**Action item:**
Could you write out all of the data again, word for word?
—————
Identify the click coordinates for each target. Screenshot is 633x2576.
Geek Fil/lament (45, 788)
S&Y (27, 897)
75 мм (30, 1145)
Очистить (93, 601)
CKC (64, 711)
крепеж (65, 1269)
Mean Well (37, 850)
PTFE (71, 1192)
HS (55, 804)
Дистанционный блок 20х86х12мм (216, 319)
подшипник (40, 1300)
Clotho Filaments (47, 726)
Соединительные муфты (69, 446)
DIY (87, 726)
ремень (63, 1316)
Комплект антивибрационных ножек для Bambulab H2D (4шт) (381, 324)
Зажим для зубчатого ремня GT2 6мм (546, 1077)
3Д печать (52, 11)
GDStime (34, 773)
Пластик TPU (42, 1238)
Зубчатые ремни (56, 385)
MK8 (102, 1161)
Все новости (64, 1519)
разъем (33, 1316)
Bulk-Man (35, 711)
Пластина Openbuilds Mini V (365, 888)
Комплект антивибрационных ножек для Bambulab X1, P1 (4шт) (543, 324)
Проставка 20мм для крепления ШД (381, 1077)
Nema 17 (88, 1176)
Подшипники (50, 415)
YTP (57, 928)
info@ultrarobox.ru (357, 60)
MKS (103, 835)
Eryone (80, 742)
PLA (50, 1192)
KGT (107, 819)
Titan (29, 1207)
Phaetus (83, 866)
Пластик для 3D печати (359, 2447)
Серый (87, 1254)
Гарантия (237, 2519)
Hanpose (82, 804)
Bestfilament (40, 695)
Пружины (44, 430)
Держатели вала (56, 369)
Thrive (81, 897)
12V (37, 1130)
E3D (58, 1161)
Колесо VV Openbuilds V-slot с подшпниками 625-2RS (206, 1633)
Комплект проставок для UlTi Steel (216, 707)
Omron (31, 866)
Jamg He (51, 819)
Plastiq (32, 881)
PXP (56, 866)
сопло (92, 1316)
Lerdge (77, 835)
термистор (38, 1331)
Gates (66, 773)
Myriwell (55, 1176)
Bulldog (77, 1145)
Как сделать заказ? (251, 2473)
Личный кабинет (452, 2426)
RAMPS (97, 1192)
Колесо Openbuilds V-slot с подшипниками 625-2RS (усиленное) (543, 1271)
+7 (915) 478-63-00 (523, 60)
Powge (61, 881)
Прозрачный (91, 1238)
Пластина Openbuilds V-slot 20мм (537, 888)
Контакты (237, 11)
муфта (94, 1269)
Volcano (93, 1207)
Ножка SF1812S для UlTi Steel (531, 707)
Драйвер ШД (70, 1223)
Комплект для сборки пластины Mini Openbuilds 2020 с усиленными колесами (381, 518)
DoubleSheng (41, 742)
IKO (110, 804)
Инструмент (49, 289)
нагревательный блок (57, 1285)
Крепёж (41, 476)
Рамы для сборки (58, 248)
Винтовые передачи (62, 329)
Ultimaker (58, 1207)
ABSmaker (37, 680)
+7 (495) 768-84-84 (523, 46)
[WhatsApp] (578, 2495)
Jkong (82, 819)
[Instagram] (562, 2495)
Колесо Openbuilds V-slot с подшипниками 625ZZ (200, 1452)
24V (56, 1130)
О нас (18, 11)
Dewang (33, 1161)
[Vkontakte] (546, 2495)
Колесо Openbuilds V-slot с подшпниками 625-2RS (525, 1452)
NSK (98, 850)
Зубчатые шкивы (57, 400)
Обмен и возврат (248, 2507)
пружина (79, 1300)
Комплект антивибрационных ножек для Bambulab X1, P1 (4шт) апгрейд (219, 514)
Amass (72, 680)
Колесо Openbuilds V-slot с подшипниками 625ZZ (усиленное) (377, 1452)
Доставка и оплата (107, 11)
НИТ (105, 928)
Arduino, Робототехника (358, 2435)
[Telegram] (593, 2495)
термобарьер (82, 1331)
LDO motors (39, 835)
—————
**Task response:**
Identify the click coordinates for each target. Screenshot is 633x2576.
Geek Fil/lament (45, 788)
S&Y (27, 897)
75 мм (30, 1145)
Очистить (93, 601)
CKC (64, 711)
крепеж (65, 1269)
Mean Well (37, 850)
PTFE (71, 1192)
HS (55, 804)
Дистанционный блок 20х86х12мм (216, 319)
подшипник (40, 1300)
Clotho Filaments (47, 726)
Соединительные муфты (69, 446)
DIY (87, 726)
ремень (63, 1316)
Комплект антивибрационных ножек для Bambulab H2D (4шт) (381, 324)
Зажим для зубчатого ремня GT2 6мм (546, 1077)
3Д печать (52, 11)
GDStime (34, 773)
Пластик TPU (42, 1238)
Зубчатые ремни (56, 385)
MK8 (102, 1161)
Все новости (64, 1519)
разъем (33, 1316)
Bulk-Man (35, 711)
Пластина Openbuilds Mini V (365, 888)
Комплект антивибрационных ножек для Bambulab X1, P1 (4шт) (543, 324)
Проставка 20мм для крепления ШД (381, 1077)
Nema 17 (88, 1176)
Подшипники (50, 415)
YTP (57, 928)
info@ultrarobox.ru (357, 60)
MKS (103, 835)
Eryone (80, 742)
PLA (50, 1192)
KGT (107, 819)
Titan (29, 1207)
Phaetus (83, 866)
Пластик для 3D печати (359, 2447)
Серый (87, 1254)
Гарантия (237, 2519)
Hanpose (82, 804)
Bestfilament (40, 695)
Пружины (44, 430)
Держатели вала (56, 369)
Thrive (81, 897)
12V (37, 1130)
E3D (58, 1161)
Колесо VV Openbuilds V-slot с подшпниками 625-2RS (206, 1633)
Комплект проставок для UlTi Steel (216, 707)
Omron (31, 866)
Jamg He (51, 819)
Plastiq (32, 881)
PXP (56, 866)
сопло (92, 1316)
Lerdge (77, 835)
термистор (38, 1331)
Gates (66, 773)
Myriwell (55, 1176)
Bulldog (77, 1145)
Как сделать заказ? (251, 2473)
Личный кабинет (452, 2426)
RAMPS (97, 1192)
Колесо Openbuilds V-slot с подшипниками 625-2RS (усиленное) (543, 1271)
+7 (915) 478-63-00 (523, 60)
Powge (61, 881)
Прозрачный (91, 1238)
Пластина Openbuilds V-slot 20мм (537, 888)
Контакты (237, 11)
муфта (94, 1269)
Volcano (93, 1207)
Ножка SF1812S для UlTi Steel (531, 707)
Драйвер ШД (70, 1223)
Комплект для сборки пластины Mini Openbuilds 2020 с усиленными колесами (381, 518)
DoubleSheng (41, 742)
IKO (110, 804)
Инструмент (49, 289)
нагревательный блок (57, 1285)
Крепёж (41, 476)
Рамы для сборки (58, 248)
Винтовые передачи (62, 329)
Ultimaker (58, 1207)
ABSmaker (37, 680)
+7 (495) 768-84-84 (523, 46)
[WhatsApp] (578, 2495)
Jkong (82, 819)
[Instagram] (562, 2495)
Колесо Openbuilds V-slot с подшипниками 625ZZ (200, 1452)
24V (56, 1130)
О нас (18, 11)
Dewang (33, 1161)
[Vkontakte] (546, 2495)
Колесо Openbuilds V-slot с подшпниками 625-2RS (525, 1452)
NSK (98, 850)
Зубчатые шкивы (57, 400)
Обмен и возврат (248, 2507)
пружина (79, 1300)
Комплект антивибрационных ножек для Bambulab X1, P1 (4шт) апгрейд (219, 514)
Amass (72, 680)
Колесо Openbuilds V-slot с подшипниками 625ZZ (усиленное) (377, 1452)
Доставка и оплата (107, 11)
НИТ (105, 928)
Arduino, Робототехника (358, 2435)
[Telegram] (593, 2495)
термобарьер (82, 1331)
LDO motors (39, 835)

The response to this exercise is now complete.